Parallel multiple instance learning for extremely large histopathology image analysis

  • Yan Xu ,
  • Yeshu Li ,
  • Zhengyang Shen ,
  • Ziwei Wu ,
  • Teng Gao ,
  • Yubo Fan ,
  • Maode Lai ,
  • Eric Chang

BMC bioinformatics |

Background: Histopathology images are critical for medical diagnosis, e.g., cancer and its treatment. A standard histopathology slice can be easily scanned at a high resolution of, say, 200, 000 × 200, 000 pixels. These high resolution images can make most existing imaging processing tools infeasible or less effective when operated on a single machine with limited memory, disk space and computing power.

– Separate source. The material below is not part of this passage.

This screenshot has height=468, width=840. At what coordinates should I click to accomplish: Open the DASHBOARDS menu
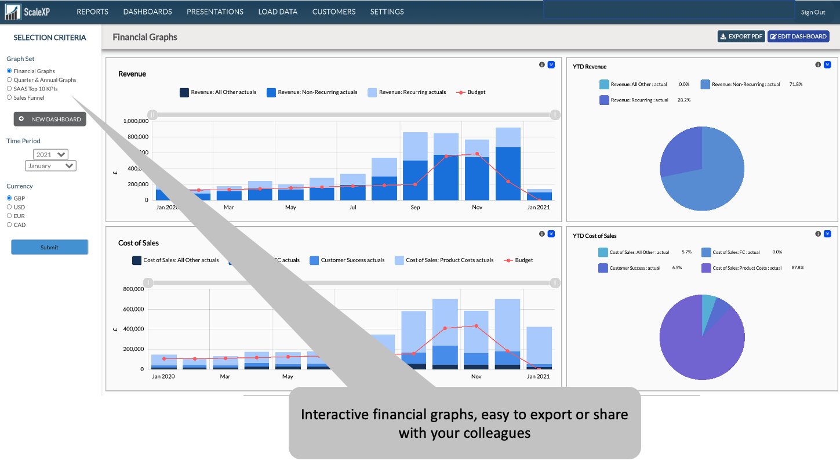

Results: In this paper, we propose an algorithm tackling this new emerging “big data” problem utilizing parallel computing on High-Performance-Computing (HPC) clusters. Experimental results on a large-scale data set (1318 images at a scale of 10 billion pixels each) demonstrate the efficiency and effectiveness of the proposed algorithm for low-latency real-time applications.

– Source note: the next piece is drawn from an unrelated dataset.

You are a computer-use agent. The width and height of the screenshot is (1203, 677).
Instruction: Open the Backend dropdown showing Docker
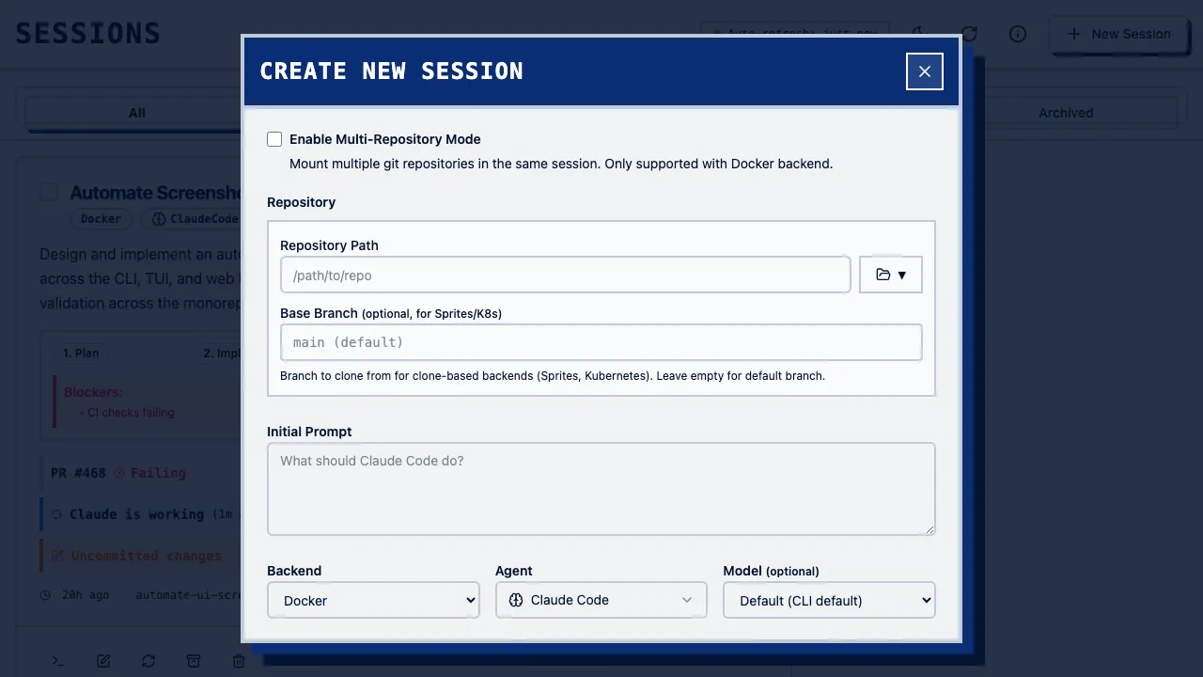click(373, 600)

Conclusions: The framework proposed an effective and efficient system for extremely large histopathology image analysis. It is based on the multiple instance learning formulation for weakly-supervised learning for image classification, segmentation and clustering. When a max-margin concept is adopted for different clusters, we obtain further improvement in clustering performance.